Everything in the listing except the pictures should be written out exactly.
Data supplied below:
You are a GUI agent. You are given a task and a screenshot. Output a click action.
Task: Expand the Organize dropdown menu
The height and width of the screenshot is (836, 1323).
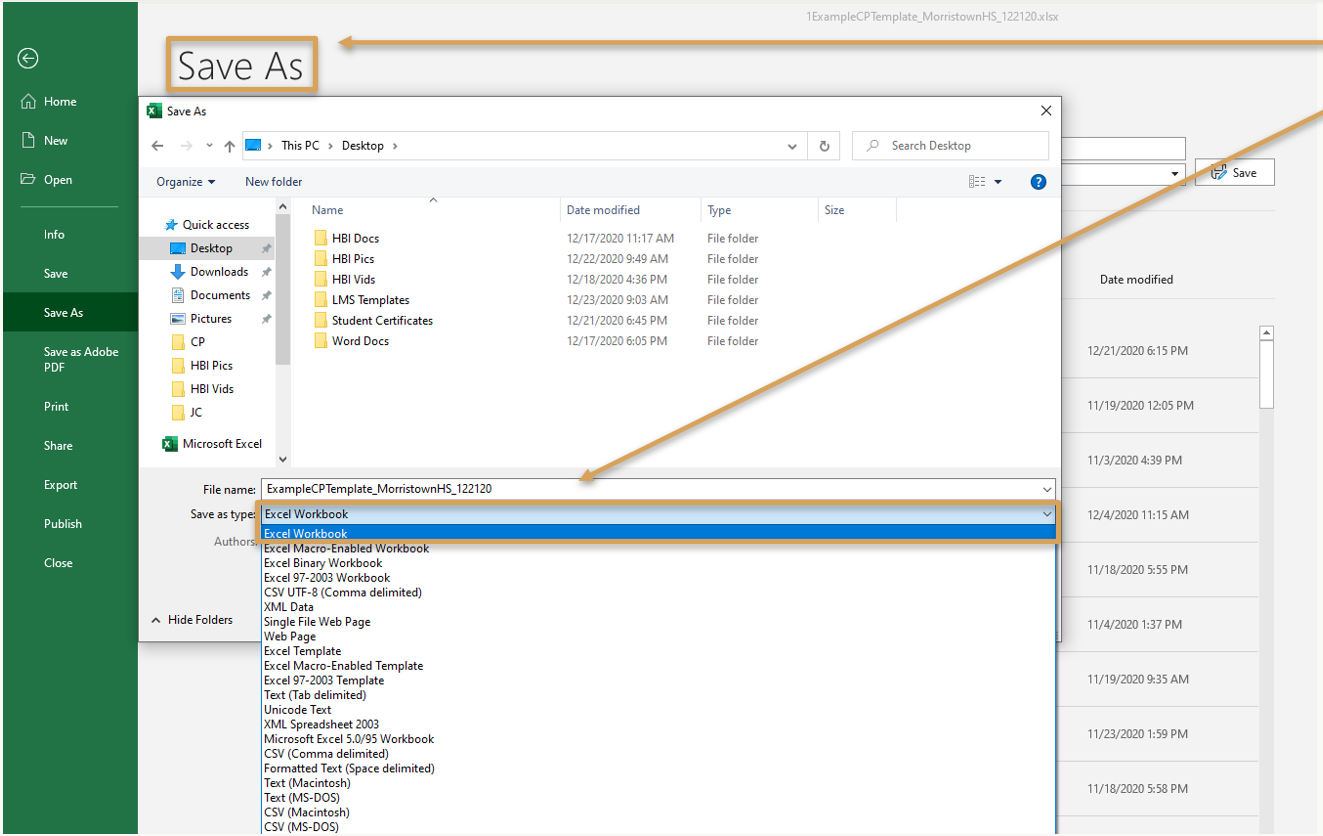[185, 182]
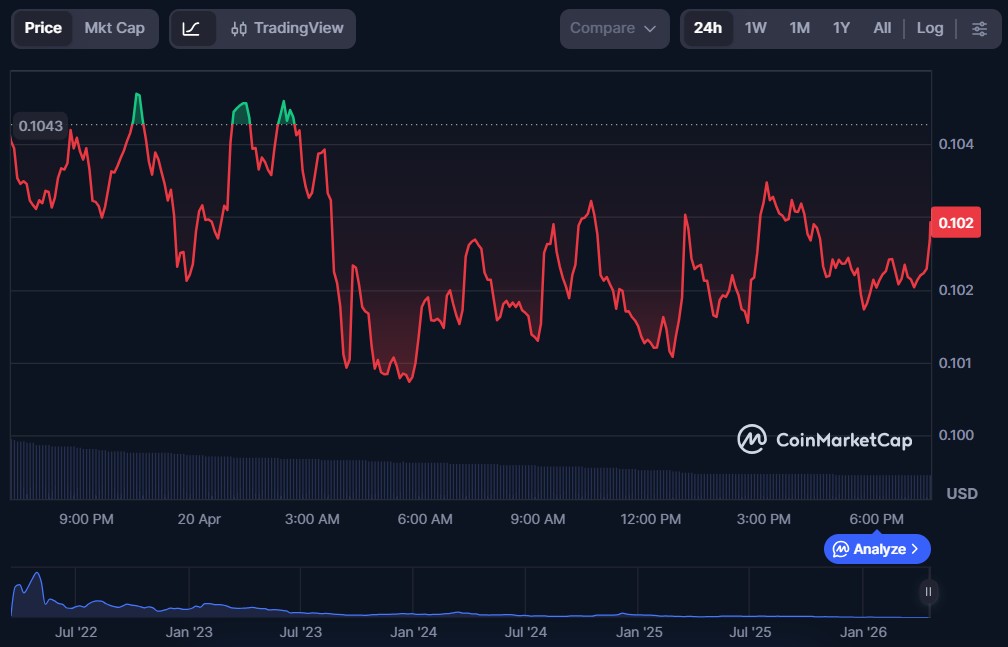Select the Price view toggle
The height and width of the screenshot is (647, 1008).
43,28
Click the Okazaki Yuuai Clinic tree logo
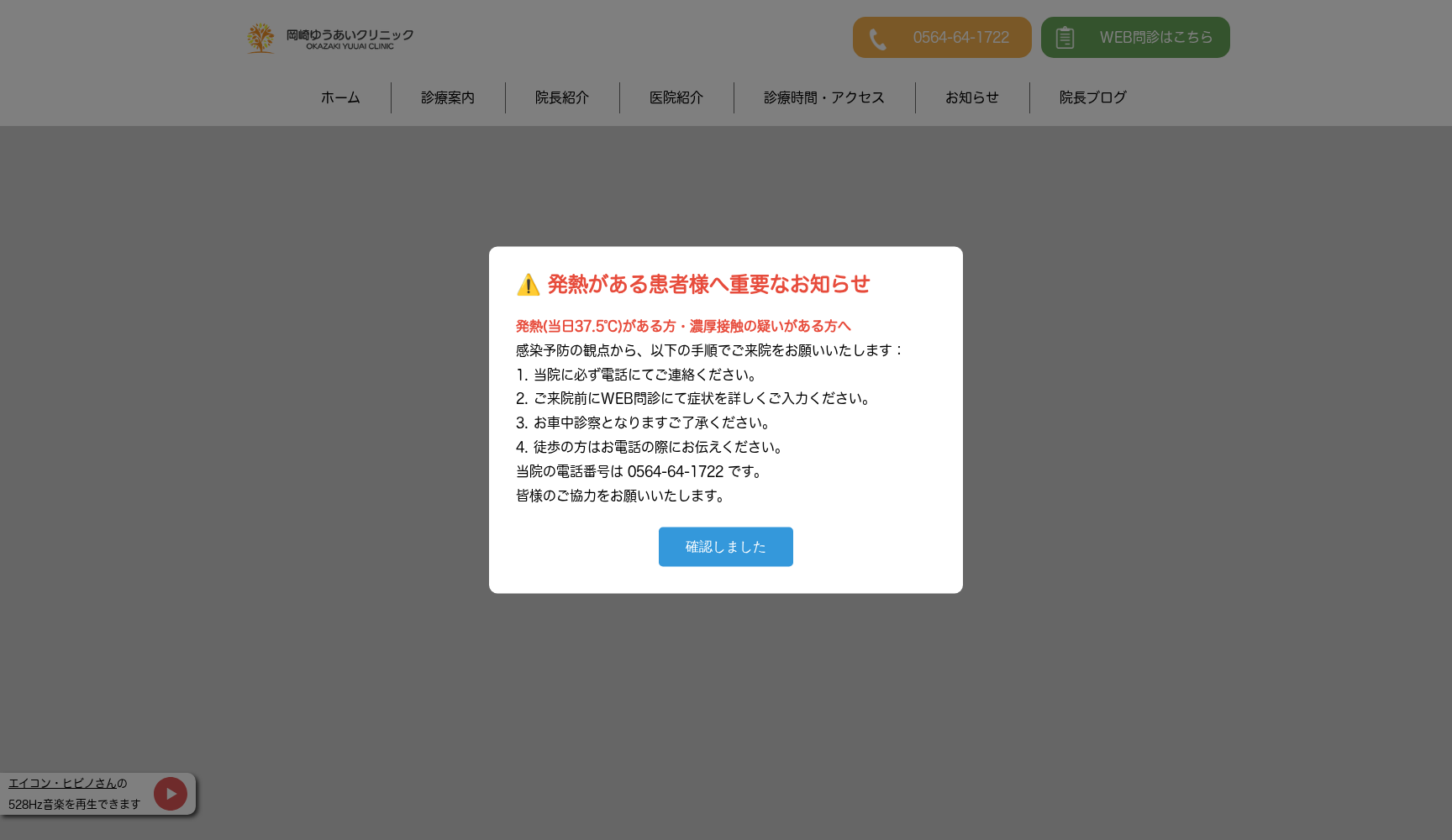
End of Data supplied.
**Exercise response**
You are a GUI agent. You are given a task and a screenshot. Output a click action.
Task: Expand the Organize dropdown menu
The height and width of the screenshot is (836, 1323).
[185, 182]
Select the Price view toggle
The height and width of the screenshot is (647, 1008).
43,28
Click the Okazaki Yuuai Clinic tree logo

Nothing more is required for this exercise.